Does this point us to what could have been with John who is being claimed to have written the book of Revelation? John must have been struggling with life and wanted to escape the challenges. And since he was promised the good things in heaven, every time of the difficulties in life, he envision free good life instead of focusing on solving the real challenges through logical thinking and hard work.

These kinds of visions are very common with religious folks who want free ride in life and fear to face reality. When they go to bed, they end up putting the challenges of the day and focus on imaginations that they reveal to their friends as visions and how their god was talking to them revealing so much more to them than what their reasoning capacity can handle.  Instead of waiting for the promise of Heaven, religious people strive to cheat and enslave others so that they can get rich and enjoy this promised Heaven on earth.  In other words: unregulated capitalism vs socialism.

The fact that Mangarita (who used to accommodate me for free) came in my minds after years of being with no connection proves how tired am getting with struggle and now I just want anything to happen out of nothing--call them (miracles). When we look closely at people with these religious visions, we would be surprised to know how deeply they are struggling, with their lives full of wishful thinking that cannot solve any problem in reality.

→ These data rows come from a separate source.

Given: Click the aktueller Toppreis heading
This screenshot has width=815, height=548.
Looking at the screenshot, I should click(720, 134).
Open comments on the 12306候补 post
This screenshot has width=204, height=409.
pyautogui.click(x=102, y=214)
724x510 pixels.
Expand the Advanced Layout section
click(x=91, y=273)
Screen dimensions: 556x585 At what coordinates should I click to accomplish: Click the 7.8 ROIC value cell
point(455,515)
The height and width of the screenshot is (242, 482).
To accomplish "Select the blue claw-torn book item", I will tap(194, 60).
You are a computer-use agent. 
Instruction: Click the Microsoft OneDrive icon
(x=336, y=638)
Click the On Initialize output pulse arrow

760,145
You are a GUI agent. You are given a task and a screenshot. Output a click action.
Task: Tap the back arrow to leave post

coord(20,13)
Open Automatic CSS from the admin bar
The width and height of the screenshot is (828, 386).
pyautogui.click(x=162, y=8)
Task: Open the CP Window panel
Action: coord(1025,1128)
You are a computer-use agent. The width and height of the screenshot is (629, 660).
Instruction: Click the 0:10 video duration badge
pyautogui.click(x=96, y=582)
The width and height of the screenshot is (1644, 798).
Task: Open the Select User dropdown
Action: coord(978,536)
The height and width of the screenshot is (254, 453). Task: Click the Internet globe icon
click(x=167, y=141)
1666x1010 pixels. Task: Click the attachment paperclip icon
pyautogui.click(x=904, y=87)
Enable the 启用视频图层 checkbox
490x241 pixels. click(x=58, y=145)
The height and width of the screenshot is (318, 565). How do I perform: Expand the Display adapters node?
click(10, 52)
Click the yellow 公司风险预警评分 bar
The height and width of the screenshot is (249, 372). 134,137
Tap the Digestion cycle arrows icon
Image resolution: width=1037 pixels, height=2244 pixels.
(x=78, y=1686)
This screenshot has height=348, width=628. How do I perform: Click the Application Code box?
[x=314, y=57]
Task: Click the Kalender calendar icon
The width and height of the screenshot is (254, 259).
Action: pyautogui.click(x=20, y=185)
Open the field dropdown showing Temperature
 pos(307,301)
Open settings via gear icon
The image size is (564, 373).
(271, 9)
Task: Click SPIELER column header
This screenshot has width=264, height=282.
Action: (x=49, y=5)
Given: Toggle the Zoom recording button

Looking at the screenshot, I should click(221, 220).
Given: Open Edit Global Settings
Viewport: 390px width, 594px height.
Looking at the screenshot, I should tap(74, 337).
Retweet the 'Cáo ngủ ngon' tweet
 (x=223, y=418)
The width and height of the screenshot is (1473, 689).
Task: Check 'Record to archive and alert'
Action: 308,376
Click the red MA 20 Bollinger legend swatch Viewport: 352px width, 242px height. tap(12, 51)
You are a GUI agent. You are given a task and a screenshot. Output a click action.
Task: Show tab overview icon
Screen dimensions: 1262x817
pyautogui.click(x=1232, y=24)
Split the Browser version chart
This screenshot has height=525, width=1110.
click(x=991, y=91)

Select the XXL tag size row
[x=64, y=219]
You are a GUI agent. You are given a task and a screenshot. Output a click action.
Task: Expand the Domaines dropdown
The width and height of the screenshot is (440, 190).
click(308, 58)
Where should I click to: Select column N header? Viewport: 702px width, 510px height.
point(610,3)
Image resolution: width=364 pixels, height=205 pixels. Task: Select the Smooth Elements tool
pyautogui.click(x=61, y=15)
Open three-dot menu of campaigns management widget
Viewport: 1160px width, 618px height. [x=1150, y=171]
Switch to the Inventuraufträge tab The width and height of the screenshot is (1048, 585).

I saw Mangarita standing up to go and bring the title of the property to me, and when I woke up, she wasn’t there. I immediately started exploring all my brain corners, why have I visioned her? I have lost so many of my great friends to early death, but why are they not coming in my visions as I sleep? The answer is, they were poor like me by the time they died, so no way they could have influenced my life.  That’s why my brains cannot flashback to them during the tough times.